The general method is as follows, split into three sections.

Prepare the host and guest

Read in existing files^* and create a standards-compliant pdb file.
Split the pdb into separate topologies, extracting the host and guest molecules separately.
Use the host and guest topologies to generate mol2 with SYBYL atom types, polymerizing a cyclic host from a monomer, if necessary.
Read the host and guest mol2 files, ensure unique atom names, and convert to OpenEye OEMols.
Use the list of OEMols to create an OpenMM system with the SMIRNOFF99Frosst force field. Since we are not running any simulations here, I don't believe the value of simulation-related options (e.g., nonbondedCutoff=1.1 * unit.nanometer) matter, but they are required.
Convert the OpenMM system into a ParmEd structure.

Prepare the water, ions, and dummy atoms (if present)

Extract the water, ions, and dummy atoms (if present) from the standards-compliant pdb file created after reading in the existing files.
Parameterize the water, ions, and dummy atoms (if present) with existing force fields (e.g., TIP3P water, Joung-Cheatham monovalent ions, and so on).
Convert the water, ions, and dummy atoms (if present) to a ParmEd structure.

Combine the host and guest with the water, ions, and dummy atoms (if present)

Add the two ParmEd structures.
Copy box vector information from the existing coordinates to the new coordinates.
If necessary (because the atom indices may change between the input and output coordinates)...
1. Determine the mapping between atoms in the existing and new coordinate set.
2. Determine the mapipng between residues in the existing and new coordinate set.
3. Rewrite any restraints that have been specified using atom index or residue number masks.

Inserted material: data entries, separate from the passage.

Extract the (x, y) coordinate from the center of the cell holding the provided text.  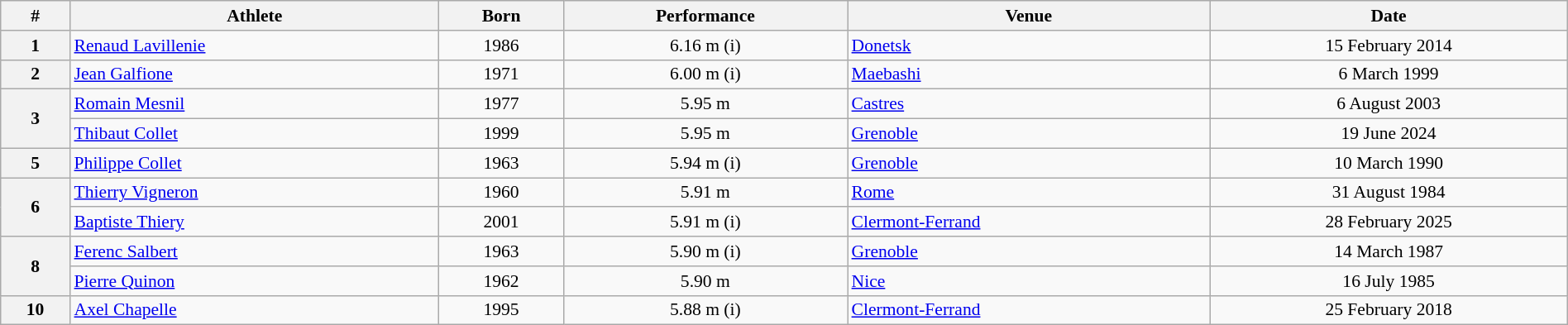
8 (36, 266)
1 (36, 45)
10 March 1990 (1389, 163)
Date (1389, 16)
Thibaut Collet (255, 134)
Axel Chapelle (255, 310)
19 June 2024 (1389, 134)
2001 (501, 222)
Renaud Lavillenie (255, 45)
5.91 m (705, 193)
Castres (1029, 104)
Athlete (255, 16)
1971 (501, 74)
6 (36, 207)
5.91 m (i) (705, 222)
Donetsk (1029, 45)
Maebashi (1029, 74)
6 August 2003 (1389, 104)
Pierre Quinon (255, 281)
16 July 1985 (1389, 281)
Nice (1029, 281)
1999 (501, 134)
Rome (1029, 193)
# (36, 16)
6.00 m (i) (705, 74)
1977 (501, 104)
6 March 1999 (1389, 74)
5.94 m (i) (705, 163)
5.90 m (705, 281)
Ferenc Salbert (255, 251)
3 (36, 119)
2 (36, 74)
Baptiste Thiery (255, 222)
31 August 1984 (1389, 193)
Jean Galfione (255, 74)
Born (501, 16)
1986 (501, 45)
14 March 1987 (1389, 251)
5 (36, 163)
5.88 m (i) (705, 310)
Philippe Collet (255, 163)
10 (36, 310)
25 February 2018 (1389, 310)
5.90 m (i) (705, 251)
15 February 2014 (1389, 45)
Performance (705, 16)
1962 (501, 281)
1960 (501, 193)
Romain Mesnil (255, 104)
6.16 m (i) (705, 45)
1995 (501, 310)
Thierry Vigneron (255, 193)
Venue (1029, 16)
28 February 2025 (1389, 222)
Scan for the cell matching the given text and deliver its [x, y] coordinate at center. 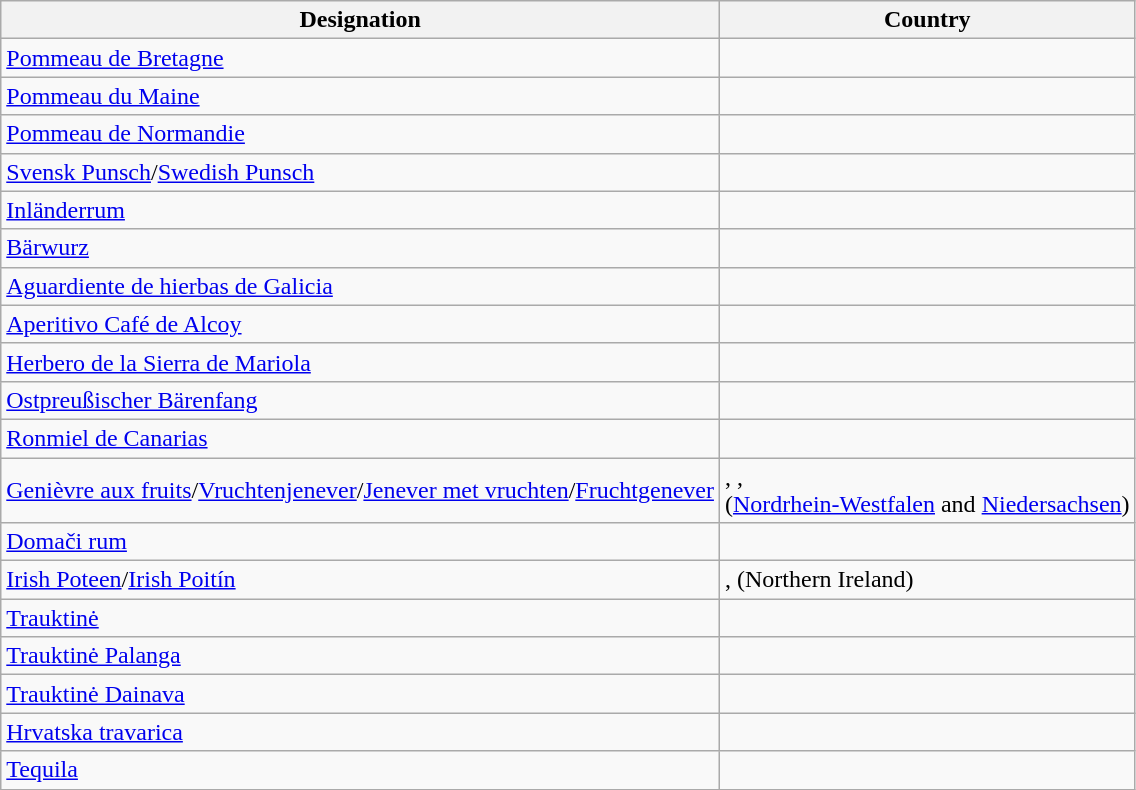
Bärwurz [360, 248]
Tequila [360, 770]
Trauktinė [360, 618]
Domači rum [360, 542]
Herbero de la Sierra de Mariola [360, 362]
, (Northern Ireland) [927, 580]
Trauktinė Palanga [360, 656]
Aperitivo Café de Alcoy [360, 324]
Genièvre aux fruits/Vruchtenjenever/Jenever met vruchten/Fruchtgenever [360, 490]
Irish Poteen/Irish Poitín [360, 580]
, , (Nordrhein-Westfalen and Niedersachsen) [927, 490]
Ronmiel de Canarias [360, 438]
Pommeau de Normandie [360, 134]
Hrvatska travarica [360, 732]
Aguardiente de hierbas de Galicia [360, 286]
Ostpreußischer Bärenfang [360, 400]
Designation [360, 20]
Trauktinė Dainava [360, 694]
Inländerrum [360, 210]
Pommeau de Bretagne [360, 58]
Country [927, 20]
Svensk Punsch/Swedish Punsch [360, 172]
Pommeau du Maine [360, 96]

^* The starting point can be multiple files or one file for the whole system. In the first example notebook, the input is one pair of files for the whole system. However, in the second example notebook, the host and guest molecules each have parameters and coordinates. To set the system coordinates, a fully solvated pdb file is used, so this example uses five files as input.

Testing and caveats

The included notebooks run through this workflow with two examples. First, a host-guest pair from David Mobley's benchmarksets repository (CB7-memantine). Second (more challenging), input files for an existing attach-pull-release workflow, with a multi-residue host, dummy atoms, and restraints that have been to be re-encoded with new atom ordering (αCD-1-butylamine).

A few notes on things that didn't work in my testing. Many of these things might be able to work if applied in a different context or even in a different order -- and I don't want to claim they are broken -- only that these paths led to errors one way or another, in my hands. Some of the issues may be due to my unfamiliarity with the tools, but by listing them here, someone else might avoid a few pitfalls.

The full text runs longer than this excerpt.